9月26日 本会議 大山とも子都議の代表質問(全文)


二、高齢者福祉について

 次に、福祉・くらしの充実についてです。

 知事が所信表明で、超高齢社会への対応に力を入れて取り組んでいくと述べたことは重要です。しかし、その具体的中身は示されませんでした。

 たとえば、切実な課題となっている特別養護老人ホームの増設は、どのように進めるのでしょうか。

Q1 知事は先日、都内の特養ホームを視察されましたが、特養ホームの役割の重要性を、どう受け止めていますか。

Q2 都が実施した調査では、都内の特養ホーム394施設のどの定員規模でも入所率が9割を超え、依然として需要が高いという結果が出ています。要介護度3以上でないと入れないという対象者の選別が行われたもとでも、待機者は3万人におよびます。

 知事は所信表明で、「安心できる医療・福祉・介護の体制をどう充実させていくのか」「これまでの延長線上の政策では太刀打ちできない課題」だと言いました。特養ホームの増設について、これまでの延長線上でない政策に、知事はどう取り組むのですか。

 東京で今後、高齢者が急増し、しかもひとり暮らしや高齢者のみ世帯が多いことを考えると、特養ホームの増設を思い切って促進するとともに、増設目標を引き上げることが必要だと思いますが、知事の認識と対応を伺います。
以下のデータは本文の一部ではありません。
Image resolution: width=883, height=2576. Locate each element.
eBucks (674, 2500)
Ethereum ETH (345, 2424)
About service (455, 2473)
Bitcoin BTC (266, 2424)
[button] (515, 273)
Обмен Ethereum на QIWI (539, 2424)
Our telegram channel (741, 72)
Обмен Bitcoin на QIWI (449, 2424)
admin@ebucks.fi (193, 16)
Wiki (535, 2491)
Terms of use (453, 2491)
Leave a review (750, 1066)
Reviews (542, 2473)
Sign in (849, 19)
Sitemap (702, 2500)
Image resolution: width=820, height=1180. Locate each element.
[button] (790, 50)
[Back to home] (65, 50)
Q3 特養ホームの増設にむけて、特別区長会から用地取得補助制度の再開、整備費補助の拡充などの要望が出ています。これらの声にこたえ、支援を拡充することを求めます。お答え下さい。

Q4 最近の特養ホームは個室が原則とされているため費用が高く、空きが出ても利用料を払えないために、あきらめる方が少なくありません。その中で、都が行っている多床室の施設整備費補助は、重要な役割を発揮しています。この補助でつくられた多床室は、プライバシーが保護され、ほとんど個室とかわらない環境が確保されています。この補助制度の積極的活用をふくめ、国民年金で入れる特養ホームを増やす必要があると思いますが、知事、いかがですか。

Q5 低所得の高齢者の住宅確保も大きな課題です。福祉保健局が行った区市町村における高齢者のすまい施策に関する調査報告でも、低所得の方のすまいについて、4割の区市町村が低廉な家賃の民間賃貸住宅不足を課題にあげています。都営住宅に何十回申し込んでも入れない、増やしてほしいという声も広がっています。住みなれた町でくらし続けたくても所得が低くて住宅を借りられない実態を、知事はどのように解消していくのですか。
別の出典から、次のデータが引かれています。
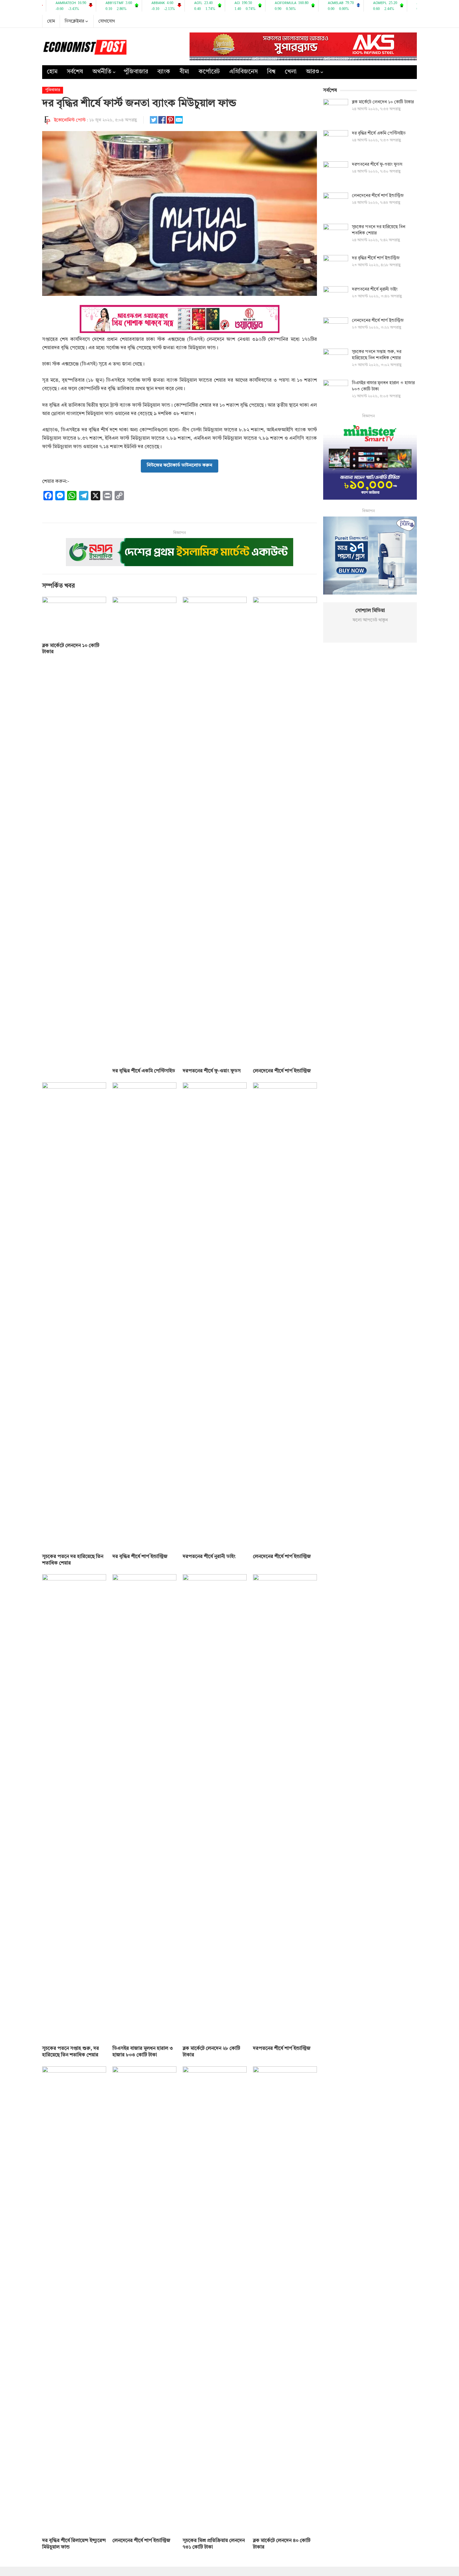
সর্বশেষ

Q6 住宅セーフティネット制度を活用した、高齢者世帯の家賃負担軽減などの支援に踏み出すことも重要ですが、いかがですか。

Q7 都が行った「高齢者の生活実態調査」では、年収150万円未満でくらす高齢者が全体の3割から4割にのぼっています。知事は、わが党の質問に、低所得でくらす高齢者の方々にとりましても東京を安心してくらせる街にしていきたい、と答弁しましたが、具体的にはどのように取り組むのですか。知事、お答え下さい。

Q8 政府が社会保障の負担を高齢者に負わせる政策を続けているもとで、最近は低年金、低所得の高齢者だけでなく、中間所得層の高齢者のあいだにも、生活破壊、生活の困難がひろがっています。

 高齢者の方々が安心してくらせるようにするためには、都として高齢者への経済的支援に取り組むことが必要だと思いますが、知事の認識を伺います。

Q9 高齢者福祉は、石原元知事が進めた福祉切り下げの標的にされました。その結果、都の決算に占める老人福祉費の割合は、石原元知事就任前の1998年は全国第2位だったのに、2015年には42位まで落ち込みました。超高齢社会への対応を積極的に進める中で、高齢者福祉への予算の配分についても増やしていくことが求められますが、知事の見解を伺います。